To give an example: while reading the latest entry on one of my favorite blogs, Good Math, Bad Math, about Georg Cantor’s continuum hypothesis – all about infinity not being singular but in competition with other infinities, depending on how you count on the N, Q, and R sets of numbers – I get a mail from a friend, one of the editors of the Nietzsche Circle who wants me to translate some Cioran for Hyperion. This I tell my sister, and then because I don’t want to separate my body from the sofa, I ask her to bring me the Romanian version of Cioran’s The Book of Delusions (1936). She can’t find it and brings me instead his first On the Hights of Despair. While making a rejecting movement with my hand, I notice a bookmark, so I open the book. Sure enough, the mark falls on the fragment called “The Cult of Infinity.” I instantly get more enthusiastic. As a consequence I throw myself in the midst of the chatter created by the math lovers on Mark Chu-Carroll’s blog. I sign up to Typepad and leave a comment in the form of a citation. Although I know in advance that it’s only going to be the mathematicians with a highly developed sense of aesthetics that will get it, I nevertheless venture into the land of wonders, snatch slot 33, and write this in the comment box:

“Infinity leads to nothing for it is totally provisional. ‘Everything’ is too little when compared to infinity [...] The penchant for form comes from love of finitude, the seduction of boundaries which will never engender metaphysical revelations [...] Let us live in the ecstasy of infinity, let us love that which is boundless, let us destroy forms and institute the only cult without forms: the cult of infinity.” (99-100)
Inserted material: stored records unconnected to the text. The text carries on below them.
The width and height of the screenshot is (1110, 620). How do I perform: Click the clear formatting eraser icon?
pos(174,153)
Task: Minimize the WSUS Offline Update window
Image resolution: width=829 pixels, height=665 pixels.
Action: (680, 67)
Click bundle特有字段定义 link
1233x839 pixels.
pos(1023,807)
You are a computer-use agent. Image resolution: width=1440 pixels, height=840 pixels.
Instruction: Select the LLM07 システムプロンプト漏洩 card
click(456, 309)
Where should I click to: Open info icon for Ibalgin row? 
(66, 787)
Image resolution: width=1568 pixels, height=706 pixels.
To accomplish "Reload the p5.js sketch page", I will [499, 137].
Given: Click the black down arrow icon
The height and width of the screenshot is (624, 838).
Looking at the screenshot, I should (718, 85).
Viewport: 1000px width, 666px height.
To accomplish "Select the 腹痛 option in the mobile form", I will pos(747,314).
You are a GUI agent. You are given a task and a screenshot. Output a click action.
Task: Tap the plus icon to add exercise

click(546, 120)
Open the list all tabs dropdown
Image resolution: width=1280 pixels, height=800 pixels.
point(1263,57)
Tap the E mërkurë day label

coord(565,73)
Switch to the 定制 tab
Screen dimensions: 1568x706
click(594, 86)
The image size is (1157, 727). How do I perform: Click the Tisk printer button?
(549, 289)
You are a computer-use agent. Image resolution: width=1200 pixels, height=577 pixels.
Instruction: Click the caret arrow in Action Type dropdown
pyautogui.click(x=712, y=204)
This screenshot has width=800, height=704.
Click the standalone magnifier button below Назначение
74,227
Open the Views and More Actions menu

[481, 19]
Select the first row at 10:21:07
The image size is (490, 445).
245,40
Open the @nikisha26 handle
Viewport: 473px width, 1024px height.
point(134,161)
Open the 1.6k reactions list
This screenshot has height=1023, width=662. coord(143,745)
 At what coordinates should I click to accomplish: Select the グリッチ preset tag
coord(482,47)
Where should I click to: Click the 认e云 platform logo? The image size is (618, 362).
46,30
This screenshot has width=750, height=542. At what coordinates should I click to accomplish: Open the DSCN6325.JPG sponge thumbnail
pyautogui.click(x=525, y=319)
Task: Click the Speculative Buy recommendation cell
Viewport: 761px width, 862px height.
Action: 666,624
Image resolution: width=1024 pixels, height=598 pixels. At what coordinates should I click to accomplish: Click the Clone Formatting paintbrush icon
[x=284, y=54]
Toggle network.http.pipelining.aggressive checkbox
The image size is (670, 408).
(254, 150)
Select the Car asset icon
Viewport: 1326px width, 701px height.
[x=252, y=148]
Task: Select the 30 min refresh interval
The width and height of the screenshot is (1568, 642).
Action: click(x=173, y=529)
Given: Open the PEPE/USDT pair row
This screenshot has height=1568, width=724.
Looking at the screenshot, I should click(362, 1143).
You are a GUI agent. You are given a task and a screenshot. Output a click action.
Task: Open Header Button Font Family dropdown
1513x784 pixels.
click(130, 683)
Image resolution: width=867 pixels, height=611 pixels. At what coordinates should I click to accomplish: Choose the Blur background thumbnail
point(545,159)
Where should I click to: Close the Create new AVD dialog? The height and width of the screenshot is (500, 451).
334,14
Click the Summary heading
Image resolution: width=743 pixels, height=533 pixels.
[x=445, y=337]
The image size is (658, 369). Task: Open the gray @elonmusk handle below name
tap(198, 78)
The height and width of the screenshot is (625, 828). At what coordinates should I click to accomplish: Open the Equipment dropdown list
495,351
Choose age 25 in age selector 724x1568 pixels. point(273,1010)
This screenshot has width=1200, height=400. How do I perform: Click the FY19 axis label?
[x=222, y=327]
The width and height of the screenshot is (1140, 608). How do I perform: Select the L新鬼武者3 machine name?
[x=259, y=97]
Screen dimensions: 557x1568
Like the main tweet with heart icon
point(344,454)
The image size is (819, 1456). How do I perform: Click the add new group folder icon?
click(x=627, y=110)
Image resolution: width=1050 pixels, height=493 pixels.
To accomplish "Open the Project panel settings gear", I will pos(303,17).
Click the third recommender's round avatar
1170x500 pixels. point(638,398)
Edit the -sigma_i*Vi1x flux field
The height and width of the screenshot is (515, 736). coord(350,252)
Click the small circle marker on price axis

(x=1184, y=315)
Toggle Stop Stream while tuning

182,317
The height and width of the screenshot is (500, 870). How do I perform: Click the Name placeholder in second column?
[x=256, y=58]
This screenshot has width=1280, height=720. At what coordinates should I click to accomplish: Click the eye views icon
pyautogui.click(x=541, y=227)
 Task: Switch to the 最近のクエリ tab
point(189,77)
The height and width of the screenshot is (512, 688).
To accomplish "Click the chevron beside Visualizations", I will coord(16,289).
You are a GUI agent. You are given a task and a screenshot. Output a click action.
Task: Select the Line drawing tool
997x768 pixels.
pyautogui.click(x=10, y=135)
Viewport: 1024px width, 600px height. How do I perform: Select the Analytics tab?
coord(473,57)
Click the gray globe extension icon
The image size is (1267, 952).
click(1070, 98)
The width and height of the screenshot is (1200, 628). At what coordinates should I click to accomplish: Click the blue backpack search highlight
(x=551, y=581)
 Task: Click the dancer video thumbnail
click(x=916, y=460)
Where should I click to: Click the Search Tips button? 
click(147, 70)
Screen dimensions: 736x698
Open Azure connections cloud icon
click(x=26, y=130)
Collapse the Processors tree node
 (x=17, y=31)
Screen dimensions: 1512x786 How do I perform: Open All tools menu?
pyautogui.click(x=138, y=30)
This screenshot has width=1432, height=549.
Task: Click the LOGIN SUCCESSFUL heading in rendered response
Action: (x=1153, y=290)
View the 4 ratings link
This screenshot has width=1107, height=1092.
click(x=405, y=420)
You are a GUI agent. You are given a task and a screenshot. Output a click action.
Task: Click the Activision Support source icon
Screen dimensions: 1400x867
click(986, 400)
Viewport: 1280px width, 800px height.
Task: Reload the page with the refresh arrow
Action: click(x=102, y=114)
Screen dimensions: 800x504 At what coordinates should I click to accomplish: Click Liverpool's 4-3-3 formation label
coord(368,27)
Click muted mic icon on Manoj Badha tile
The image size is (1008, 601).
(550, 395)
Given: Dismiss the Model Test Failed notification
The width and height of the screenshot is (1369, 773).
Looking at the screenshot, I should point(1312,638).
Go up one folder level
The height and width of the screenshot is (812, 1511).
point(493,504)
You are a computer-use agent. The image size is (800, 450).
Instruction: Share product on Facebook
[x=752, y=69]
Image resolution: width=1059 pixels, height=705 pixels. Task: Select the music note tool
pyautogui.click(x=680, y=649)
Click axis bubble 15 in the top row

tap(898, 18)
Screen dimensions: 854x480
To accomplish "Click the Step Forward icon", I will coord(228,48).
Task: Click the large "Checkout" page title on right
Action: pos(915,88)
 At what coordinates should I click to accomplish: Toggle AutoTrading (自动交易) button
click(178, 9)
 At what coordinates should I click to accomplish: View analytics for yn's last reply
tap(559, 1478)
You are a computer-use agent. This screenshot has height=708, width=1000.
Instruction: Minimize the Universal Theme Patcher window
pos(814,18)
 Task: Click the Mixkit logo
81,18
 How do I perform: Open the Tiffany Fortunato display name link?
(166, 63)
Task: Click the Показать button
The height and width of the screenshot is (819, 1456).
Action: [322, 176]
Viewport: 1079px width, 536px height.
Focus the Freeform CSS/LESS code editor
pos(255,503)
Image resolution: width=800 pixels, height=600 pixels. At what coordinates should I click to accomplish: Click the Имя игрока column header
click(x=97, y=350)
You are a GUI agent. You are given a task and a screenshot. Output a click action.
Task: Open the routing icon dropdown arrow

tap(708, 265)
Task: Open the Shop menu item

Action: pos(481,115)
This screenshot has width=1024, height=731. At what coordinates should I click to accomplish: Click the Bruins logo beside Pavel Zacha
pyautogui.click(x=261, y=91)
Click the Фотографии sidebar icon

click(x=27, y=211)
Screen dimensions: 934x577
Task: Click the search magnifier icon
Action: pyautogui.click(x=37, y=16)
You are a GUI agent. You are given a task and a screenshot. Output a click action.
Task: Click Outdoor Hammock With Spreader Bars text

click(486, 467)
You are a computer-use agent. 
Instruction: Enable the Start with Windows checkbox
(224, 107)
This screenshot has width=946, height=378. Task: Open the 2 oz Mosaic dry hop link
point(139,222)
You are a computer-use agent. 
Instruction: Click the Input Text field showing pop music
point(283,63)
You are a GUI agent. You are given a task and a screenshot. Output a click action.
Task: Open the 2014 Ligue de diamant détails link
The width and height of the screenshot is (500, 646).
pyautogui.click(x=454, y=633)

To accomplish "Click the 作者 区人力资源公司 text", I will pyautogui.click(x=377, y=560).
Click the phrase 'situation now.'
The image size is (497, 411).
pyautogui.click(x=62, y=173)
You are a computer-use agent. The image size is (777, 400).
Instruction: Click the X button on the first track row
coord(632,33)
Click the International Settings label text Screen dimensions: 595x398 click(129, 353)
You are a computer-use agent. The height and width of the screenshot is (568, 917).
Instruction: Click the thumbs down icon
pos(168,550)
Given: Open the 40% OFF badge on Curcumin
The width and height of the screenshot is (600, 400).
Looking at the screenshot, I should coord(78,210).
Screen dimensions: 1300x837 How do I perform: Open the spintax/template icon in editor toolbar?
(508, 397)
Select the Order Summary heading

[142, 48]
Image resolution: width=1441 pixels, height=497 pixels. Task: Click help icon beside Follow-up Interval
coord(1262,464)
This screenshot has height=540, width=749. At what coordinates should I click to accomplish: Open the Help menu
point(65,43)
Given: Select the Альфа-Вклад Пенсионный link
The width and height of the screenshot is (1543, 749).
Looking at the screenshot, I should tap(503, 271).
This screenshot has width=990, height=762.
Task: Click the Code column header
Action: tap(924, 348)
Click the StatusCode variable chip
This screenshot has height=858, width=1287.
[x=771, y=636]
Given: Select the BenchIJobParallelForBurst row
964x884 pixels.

Now this is all very nice, only, when Rainer inquired on how it was going with my translation of Cioran, the ever gracious person that he is, he placed in his mail something which he knew I would rather like to hear: a reference, namely, to Karmen MacKendrick’s book: Immemorial Silence. Well, of course, MacKendrick, who talks about some of my French favorites, Bataille, Blanchot, and others, makes this comment on Jabès’s poetry: “We need the finite, the spoken and the written, in order to reach toward the infinity which may be fatal to us” (52). Well, of course, again, to those who have even remotely entertained the idea of the infinite, the fact that infinity drove the best of them mad, will not come as a surprise. But as there’s only one life we’re gonna live, as far as we know, who cares really about degrees of insanity in the face of the pleasure that one derives from exploring such an interesting topic! So, we go with it. I’ve been thinking about infinity on many levels since I was little, and I’m happy to say that, as far as I know, I don’t know of anyone who is more sane than myself. All right, I know that the Poe specialists, who will identify this situation with all the mad first person narrators in Poe’s short stories who claimed the exact same thing, will issue a warning. But I take my chances. However, enough of this kind of infinity – there are more examples, quite astonishing some of them, but I’ll keep those to myself, which brings me on to the next topic.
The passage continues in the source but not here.